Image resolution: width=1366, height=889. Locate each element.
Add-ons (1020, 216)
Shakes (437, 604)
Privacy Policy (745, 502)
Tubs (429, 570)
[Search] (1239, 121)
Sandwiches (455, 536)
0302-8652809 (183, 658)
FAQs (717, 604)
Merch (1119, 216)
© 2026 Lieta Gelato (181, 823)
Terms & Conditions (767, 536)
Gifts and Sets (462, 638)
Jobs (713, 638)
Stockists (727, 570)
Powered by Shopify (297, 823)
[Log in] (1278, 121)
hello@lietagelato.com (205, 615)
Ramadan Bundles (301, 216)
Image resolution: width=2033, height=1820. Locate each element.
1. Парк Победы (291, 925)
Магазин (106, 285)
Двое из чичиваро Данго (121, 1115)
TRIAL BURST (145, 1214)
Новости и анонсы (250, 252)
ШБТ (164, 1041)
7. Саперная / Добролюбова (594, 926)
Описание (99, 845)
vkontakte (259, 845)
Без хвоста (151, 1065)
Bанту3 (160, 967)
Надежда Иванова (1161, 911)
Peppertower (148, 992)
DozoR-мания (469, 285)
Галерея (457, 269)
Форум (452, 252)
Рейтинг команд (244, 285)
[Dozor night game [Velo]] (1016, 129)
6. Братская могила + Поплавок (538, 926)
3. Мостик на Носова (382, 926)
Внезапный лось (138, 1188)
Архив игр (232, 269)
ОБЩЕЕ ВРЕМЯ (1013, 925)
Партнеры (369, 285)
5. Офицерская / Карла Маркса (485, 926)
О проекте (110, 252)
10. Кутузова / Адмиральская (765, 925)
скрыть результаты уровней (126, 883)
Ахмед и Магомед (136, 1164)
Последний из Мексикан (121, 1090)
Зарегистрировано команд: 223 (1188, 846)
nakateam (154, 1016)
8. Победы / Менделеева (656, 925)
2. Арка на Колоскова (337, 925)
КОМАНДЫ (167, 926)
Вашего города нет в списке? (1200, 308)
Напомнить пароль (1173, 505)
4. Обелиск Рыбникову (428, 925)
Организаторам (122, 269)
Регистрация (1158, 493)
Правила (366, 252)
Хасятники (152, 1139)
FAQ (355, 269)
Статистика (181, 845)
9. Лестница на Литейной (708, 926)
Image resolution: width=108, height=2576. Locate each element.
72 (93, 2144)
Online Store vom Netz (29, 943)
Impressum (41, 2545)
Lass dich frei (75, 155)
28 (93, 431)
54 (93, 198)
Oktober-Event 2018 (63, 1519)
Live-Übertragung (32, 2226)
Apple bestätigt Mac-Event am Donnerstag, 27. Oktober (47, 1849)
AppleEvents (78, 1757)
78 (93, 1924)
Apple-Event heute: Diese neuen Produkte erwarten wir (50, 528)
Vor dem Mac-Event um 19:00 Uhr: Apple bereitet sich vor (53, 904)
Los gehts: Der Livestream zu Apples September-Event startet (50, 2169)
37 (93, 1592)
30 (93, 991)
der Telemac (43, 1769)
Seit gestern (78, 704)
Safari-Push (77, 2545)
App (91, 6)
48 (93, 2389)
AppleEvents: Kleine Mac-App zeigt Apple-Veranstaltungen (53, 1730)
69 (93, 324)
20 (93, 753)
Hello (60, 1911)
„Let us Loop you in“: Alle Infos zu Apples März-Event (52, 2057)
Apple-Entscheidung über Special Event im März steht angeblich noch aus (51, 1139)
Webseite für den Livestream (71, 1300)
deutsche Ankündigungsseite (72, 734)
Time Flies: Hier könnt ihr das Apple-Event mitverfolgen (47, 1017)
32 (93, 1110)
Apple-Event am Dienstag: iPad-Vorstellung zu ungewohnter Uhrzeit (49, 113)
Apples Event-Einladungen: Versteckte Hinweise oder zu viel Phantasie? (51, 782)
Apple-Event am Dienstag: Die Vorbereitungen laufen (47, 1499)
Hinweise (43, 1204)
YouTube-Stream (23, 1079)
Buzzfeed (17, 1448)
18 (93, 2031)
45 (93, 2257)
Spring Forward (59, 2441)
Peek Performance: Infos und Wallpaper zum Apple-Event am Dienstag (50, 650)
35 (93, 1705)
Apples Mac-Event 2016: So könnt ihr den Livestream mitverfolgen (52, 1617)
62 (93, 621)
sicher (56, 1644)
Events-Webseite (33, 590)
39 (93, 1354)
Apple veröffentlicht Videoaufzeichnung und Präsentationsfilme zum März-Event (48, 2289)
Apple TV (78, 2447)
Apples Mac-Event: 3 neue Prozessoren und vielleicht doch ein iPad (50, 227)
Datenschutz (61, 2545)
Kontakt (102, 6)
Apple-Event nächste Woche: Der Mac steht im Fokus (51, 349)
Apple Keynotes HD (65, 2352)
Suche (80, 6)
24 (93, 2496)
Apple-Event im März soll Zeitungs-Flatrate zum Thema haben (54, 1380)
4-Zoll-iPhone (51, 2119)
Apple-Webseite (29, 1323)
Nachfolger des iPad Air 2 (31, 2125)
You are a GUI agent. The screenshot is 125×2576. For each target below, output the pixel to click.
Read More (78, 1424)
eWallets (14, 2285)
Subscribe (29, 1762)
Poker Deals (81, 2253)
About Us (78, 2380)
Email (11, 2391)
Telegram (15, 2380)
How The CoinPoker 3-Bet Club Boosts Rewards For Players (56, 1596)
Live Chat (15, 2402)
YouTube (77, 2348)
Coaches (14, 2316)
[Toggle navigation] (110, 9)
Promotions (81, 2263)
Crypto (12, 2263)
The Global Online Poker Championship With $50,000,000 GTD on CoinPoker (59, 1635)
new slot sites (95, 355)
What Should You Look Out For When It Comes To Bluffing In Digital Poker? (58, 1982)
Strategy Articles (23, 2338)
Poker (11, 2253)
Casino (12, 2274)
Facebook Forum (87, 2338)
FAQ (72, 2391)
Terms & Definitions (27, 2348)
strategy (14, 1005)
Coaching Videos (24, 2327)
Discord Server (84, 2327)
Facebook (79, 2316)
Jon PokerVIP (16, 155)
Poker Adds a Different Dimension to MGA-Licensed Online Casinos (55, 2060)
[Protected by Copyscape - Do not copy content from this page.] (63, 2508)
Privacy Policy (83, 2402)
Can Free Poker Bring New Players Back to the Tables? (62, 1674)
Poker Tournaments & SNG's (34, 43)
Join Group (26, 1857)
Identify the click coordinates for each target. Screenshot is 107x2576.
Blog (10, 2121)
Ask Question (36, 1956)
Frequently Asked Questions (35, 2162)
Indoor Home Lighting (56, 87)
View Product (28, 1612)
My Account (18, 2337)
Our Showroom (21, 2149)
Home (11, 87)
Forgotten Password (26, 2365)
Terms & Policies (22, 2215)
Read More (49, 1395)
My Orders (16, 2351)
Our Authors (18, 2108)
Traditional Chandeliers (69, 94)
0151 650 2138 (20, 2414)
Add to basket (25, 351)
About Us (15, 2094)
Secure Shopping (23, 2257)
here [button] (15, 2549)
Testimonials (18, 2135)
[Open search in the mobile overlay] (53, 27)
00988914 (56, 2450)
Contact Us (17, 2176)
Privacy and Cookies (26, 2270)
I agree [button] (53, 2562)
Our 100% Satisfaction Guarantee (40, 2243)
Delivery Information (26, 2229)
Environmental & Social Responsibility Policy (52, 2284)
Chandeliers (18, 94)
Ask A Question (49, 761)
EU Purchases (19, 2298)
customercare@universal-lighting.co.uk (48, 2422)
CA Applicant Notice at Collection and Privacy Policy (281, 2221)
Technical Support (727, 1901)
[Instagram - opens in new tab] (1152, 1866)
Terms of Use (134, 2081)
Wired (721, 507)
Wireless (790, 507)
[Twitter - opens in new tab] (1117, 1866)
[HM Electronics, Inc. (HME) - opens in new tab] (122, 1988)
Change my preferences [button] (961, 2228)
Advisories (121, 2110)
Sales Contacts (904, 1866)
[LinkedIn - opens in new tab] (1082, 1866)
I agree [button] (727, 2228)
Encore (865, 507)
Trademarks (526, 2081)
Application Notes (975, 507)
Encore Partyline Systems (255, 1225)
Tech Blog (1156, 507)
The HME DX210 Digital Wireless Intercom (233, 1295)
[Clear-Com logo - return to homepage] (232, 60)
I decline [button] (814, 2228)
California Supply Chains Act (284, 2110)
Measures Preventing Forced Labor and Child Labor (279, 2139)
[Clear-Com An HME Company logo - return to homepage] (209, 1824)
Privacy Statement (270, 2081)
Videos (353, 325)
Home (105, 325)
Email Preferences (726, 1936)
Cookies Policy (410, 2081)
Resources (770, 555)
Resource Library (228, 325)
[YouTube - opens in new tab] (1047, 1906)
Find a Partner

++++++++

▶ **Problem to work on**
Within the data, how many lines hold the string "Policy"? Answer with the number and nothing more.

▶ **Exercise answer**
5